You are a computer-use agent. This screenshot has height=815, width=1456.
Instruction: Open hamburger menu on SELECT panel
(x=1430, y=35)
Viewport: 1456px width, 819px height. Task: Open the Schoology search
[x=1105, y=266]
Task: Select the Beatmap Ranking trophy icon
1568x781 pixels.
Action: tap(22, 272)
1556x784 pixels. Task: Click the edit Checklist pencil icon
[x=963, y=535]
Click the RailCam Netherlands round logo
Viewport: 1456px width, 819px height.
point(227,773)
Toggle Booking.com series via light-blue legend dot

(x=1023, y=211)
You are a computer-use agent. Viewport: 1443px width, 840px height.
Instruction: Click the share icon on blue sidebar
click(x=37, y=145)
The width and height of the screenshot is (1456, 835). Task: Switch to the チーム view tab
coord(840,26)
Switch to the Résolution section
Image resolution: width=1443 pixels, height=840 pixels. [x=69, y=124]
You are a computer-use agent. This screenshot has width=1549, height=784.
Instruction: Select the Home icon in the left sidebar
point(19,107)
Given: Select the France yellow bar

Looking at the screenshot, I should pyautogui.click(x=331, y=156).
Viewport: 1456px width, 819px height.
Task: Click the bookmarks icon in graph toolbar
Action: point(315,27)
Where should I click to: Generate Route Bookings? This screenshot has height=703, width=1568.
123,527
================
Exercise details → Looking at the data above, work out how many lines contain "agent" and answer with the figure only.

Solved problem → 3